Chastity as God Intends: Comprehensively Addressing Sexual Issues
A review of Lauren Winner’s Real Sex: The Naked Truth about Chastity(Brazos, 2005)
When Lauren Winner wrote about her conversion from Orthodox Judaism to Christianity in her 2003 memoir, Girl Meets God, her frank recognition of the complexities of newfound faith were unpredictable and charming. As she takes up the question of sex and chastity in her new book Real Sex, her candor is not only resonant, it is uniquely insightful. In what seems likely to emerge as a critical resource for any Christian seeking to pursue a coherent sexual ethic in a hyper-sexualized culture, Winner effectively redefines the scope of Christian sexual ethics to incorporate realities-as-they-really-are within the church.
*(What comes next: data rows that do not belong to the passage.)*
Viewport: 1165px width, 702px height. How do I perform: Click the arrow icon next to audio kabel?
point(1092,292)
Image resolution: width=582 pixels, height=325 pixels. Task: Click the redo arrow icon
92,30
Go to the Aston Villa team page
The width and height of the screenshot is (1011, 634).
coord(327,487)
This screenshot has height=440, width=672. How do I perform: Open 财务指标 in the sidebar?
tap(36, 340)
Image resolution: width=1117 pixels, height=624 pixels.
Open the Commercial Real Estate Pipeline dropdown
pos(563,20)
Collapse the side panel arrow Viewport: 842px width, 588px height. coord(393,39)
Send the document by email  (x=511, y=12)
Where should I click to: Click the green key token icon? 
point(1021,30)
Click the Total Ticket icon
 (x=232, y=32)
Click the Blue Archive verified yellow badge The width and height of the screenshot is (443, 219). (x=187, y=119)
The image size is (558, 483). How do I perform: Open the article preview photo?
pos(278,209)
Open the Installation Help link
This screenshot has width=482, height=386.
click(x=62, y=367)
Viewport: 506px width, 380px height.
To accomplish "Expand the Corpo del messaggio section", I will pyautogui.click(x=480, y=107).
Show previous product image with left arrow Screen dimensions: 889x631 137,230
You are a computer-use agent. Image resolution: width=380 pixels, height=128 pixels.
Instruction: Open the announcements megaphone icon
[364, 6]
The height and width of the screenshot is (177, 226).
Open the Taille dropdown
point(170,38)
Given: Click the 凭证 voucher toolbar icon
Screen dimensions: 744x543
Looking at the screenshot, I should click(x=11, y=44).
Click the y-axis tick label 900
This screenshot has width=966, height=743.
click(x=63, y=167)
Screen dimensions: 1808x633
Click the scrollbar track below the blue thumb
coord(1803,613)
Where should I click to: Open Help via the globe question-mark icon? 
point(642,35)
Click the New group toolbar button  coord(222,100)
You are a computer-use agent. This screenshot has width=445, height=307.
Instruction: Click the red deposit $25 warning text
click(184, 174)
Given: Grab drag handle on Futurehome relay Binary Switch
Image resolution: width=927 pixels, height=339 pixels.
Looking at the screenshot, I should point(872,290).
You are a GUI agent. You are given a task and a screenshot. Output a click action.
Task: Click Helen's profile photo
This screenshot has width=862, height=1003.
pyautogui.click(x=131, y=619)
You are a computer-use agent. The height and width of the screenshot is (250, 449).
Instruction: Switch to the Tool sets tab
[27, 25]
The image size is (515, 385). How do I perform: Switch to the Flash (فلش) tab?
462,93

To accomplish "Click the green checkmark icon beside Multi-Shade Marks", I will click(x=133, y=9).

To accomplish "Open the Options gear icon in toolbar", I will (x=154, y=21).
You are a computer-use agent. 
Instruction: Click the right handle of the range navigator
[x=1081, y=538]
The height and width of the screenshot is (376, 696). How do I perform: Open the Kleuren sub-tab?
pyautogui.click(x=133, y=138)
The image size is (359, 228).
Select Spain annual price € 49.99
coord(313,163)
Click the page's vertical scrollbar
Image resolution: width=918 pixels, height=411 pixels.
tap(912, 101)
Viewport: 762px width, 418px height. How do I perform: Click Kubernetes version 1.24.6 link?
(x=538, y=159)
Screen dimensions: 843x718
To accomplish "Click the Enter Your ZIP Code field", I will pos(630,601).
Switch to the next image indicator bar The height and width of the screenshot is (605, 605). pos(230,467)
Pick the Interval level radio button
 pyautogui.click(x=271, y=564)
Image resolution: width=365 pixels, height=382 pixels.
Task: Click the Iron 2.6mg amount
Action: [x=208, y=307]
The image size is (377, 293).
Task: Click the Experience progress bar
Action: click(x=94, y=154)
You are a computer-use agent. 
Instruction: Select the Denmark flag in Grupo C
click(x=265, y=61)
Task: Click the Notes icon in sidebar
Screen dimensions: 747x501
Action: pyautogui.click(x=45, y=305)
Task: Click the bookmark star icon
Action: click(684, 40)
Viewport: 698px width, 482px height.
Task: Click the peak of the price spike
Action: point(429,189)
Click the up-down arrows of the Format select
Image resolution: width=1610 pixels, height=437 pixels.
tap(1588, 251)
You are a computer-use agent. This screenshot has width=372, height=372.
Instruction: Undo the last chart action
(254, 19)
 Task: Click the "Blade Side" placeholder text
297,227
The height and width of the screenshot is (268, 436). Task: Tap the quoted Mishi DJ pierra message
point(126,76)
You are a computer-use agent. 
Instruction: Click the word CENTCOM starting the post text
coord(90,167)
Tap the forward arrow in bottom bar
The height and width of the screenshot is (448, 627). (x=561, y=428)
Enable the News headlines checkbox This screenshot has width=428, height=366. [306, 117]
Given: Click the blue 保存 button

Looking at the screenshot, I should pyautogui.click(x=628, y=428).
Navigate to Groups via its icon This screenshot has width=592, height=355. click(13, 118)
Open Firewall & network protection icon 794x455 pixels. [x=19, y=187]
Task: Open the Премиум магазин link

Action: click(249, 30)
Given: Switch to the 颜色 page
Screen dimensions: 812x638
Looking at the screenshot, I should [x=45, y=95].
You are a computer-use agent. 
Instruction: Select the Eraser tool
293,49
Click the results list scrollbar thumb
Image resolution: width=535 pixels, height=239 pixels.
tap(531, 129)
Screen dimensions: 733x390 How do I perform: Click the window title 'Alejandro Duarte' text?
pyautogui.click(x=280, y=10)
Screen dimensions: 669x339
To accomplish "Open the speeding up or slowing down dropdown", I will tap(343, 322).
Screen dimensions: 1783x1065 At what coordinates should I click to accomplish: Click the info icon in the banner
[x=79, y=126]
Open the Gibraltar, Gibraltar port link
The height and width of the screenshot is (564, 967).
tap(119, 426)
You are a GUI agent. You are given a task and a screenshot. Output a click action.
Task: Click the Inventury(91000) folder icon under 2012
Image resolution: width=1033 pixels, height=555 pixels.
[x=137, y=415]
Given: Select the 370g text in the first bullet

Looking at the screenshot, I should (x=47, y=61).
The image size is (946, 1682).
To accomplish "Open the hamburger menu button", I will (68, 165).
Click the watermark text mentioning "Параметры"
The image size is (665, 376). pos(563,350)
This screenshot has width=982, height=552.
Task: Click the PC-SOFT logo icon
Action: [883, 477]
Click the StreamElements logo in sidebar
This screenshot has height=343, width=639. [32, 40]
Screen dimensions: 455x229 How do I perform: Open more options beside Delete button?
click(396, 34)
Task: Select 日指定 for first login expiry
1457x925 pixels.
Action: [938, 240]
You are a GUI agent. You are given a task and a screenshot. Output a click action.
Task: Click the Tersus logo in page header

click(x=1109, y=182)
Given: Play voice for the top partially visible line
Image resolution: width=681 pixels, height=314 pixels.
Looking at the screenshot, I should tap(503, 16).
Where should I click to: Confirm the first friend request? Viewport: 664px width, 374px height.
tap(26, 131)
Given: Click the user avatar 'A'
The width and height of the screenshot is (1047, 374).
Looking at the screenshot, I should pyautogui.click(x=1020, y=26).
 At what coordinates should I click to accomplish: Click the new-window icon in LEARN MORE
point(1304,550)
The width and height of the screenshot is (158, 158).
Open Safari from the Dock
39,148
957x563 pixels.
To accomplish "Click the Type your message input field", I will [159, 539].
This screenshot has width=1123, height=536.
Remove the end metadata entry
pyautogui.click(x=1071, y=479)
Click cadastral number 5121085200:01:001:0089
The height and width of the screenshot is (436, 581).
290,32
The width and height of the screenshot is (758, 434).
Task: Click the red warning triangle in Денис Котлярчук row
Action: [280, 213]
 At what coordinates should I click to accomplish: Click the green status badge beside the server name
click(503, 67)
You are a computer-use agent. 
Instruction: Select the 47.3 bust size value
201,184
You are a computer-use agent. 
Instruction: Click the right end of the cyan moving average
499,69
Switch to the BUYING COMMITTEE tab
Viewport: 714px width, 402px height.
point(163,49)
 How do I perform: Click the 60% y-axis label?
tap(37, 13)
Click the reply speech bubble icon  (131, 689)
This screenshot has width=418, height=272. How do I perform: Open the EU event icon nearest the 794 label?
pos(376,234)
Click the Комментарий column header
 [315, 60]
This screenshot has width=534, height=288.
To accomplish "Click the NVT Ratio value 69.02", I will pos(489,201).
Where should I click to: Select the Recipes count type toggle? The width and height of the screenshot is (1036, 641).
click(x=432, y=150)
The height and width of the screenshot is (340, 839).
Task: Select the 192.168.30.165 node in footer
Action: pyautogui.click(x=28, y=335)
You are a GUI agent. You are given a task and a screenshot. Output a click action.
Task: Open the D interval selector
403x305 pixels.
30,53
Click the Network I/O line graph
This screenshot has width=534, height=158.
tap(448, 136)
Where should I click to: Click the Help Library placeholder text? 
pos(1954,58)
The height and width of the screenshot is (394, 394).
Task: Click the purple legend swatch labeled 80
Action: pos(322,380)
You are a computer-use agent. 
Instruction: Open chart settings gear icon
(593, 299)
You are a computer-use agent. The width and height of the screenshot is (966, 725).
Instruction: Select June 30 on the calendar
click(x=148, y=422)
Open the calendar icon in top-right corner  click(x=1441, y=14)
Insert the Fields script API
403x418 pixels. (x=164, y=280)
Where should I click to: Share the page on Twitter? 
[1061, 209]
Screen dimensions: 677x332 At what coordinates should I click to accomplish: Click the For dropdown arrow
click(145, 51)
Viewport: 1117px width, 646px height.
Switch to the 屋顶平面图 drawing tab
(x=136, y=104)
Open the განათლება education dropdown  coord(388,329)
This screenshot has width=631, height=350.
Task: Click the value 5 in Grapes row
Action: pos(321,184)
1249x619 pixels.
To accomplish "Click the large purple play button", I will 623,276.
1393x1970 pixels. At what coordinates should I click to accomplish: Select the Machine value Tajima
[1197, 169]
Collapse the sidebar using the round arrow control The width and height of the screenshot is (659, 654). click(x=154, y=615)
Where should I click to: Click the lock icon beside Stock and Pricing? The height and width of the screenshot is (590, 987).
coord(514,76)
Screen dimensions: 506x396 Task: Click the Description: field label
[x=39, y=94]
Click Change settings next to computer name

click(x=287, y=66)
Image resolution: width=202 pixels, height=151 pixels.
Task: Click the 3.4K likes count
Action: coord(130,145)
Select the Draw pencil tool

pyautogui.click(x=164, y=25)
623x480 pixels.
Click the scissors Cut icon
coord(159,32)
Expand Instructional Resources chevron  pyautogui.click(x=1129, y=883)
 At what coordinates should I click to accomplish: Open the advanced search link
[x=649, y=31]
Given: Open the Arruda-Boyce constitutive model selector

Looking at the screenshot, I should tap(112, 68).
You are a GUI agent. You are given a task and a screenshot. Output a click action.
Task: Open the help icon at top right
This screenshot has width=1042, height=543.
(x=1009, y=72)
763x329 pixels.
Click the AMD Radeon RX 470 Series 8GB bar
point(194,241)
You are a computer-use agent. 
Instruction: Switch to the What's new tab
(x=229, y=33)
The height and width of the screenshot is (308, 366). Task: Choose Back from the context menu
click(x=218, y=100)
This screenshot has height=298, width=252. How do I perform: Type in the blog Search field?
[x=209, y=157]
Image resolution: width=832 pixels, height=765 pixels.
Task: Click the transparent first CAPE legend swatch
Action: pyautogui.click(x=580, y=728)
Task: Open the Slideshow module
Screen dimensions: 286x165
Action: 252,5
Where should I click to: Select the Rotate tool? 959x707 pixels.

She emphasizes the profound relevance of Scripture and tradition as a remedy, while articulating a winsome, yet bold challenge for the Church to be less modest about its call to chastity.
It’s no surprise to anyone who watches television or shops at a mall that traditional sexual morality is on the decline. According to current statistics, about 65 percent of teenagers have sex before they finish high school and approximately 75 percent of adults have sex before they get married. What may come as a surprise, however, is how steep the decline is—not only within the culture, but also within the Church. In the 1990’s three separate surveys of single Christians showed only one-third of unmarried Christians are virgins. Likewise, of the students and young adults who signed abstinence pledges as part of religious sex-ed programs, 61 percent of students broke their pledge and of the 39 percent who kept it, 55 percent admitted to having oral sex, which they didn’t consider to be sex.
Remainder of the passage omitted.